# TASK OBJECTIVE
Print each entry exactly, all the way through.

Segment Open

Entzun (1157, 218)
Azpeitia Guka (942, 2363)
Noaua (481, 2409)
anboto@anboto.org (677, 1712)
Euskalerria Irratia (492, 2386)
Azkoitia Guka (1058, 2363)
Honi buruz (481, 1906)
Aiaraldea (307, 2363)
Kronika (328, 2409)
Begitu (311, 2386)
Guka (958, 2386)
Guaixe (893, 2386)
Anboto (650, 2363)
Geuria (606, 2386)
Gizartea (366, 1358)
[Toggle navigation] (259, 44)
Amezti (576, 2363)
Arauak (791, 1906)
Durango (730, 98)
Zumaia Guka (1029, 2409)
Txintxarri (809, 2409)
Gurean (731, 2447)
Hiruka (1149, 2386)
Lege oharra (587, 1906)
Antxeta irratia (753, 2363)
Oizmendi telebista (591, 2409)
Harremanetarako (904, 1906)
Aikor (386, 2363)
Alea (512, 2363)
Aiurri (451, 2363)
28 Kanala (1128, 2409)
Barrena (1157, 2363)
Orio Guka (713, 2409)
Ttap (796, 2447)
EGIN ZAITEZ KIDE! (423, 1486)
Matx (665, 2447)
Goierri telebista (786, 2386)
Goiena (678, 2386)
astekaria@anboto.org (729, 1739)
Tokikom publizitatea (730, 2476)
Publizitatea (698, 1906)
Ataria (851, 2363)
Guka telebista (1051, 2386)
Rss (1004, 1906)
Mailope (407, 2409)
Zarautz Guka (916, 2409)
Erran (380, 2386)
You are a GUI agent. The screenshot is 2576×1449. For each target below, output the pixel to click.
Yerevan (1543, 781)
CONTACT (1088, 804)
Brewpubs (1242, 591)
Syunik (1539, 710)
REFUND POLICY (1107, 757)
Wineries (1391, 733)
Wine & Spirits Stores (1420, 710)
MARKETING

Segment Closed

# YOUR RESPONSE
Entzun (1157, 218)
Azpeitia Guka (942, 2363)
Noaua (481, 2409)
anboto@anboto.org (677, 1712)
Euskalerria Irratia (492, 2386)
Azkoitia Guka (1058, 2363)
Honi buruz (481, 1906)
Aiaraldea (307, 2363)
Kronika (328, 2409)
Begitu (311, 2386)
Guka (958, 2386)
Guaixe (893, 2386)
Anboto (650, 2363)
Geuria (606, 2386)
Gizartea (366, 1358)
[Toggle navigation] (259, 44)
Amezti (576, 2363)
Arauak (791, 1906)
Durango (730, 98)
Zumaia Guka (1029, 2409)
Txintxarri (809, 2409)
Gurean (731, 2447)
Hiruka (1149, 2386)
Lege oharra (587, 1906)
Antxeta irratia (753, 2363)
Oizmendi telebista (591, 2409)
Harremanetarako (904, 1906)
Aikor (386, 2363)
Alea (512, 2363)
Aiurri (451, 2363)
28 Kanala (1128, 2409)
Barrena (1157, 2363)
Orio Guka (713, 2409)
Ttap (796, 2447)
EGIN ZAITEZ KIDE! (423, 1486)
Matx (665, 2447)
Goierri telebista (786, 2386)
Goiena (678, 2386)
astekaria@anboto.org (729, 1739)
Tokikom publizitatea (730, 2476)
Publizitatea (698, 1906)
Ataria (851, 2363)
Guka telebista (1051, 2386)
Rss (1004, 1906)
Mailope (407, 2409)
Zarautz Guka (916, 2409)
Erran (380, 2386)
You are a GUI agent. The screenshot is 2576×1449. For each target below, output the pixel to click.
Yerevan (1543, 781)
CONTACT (1088, 804)
Brewpubs (1242, 591)
Syunik (1539, 710)
REFUND POLICY (1107, 757)
Wineries (1391, 733)
Wine & Spirits Stores (1420, 710)
MARKETING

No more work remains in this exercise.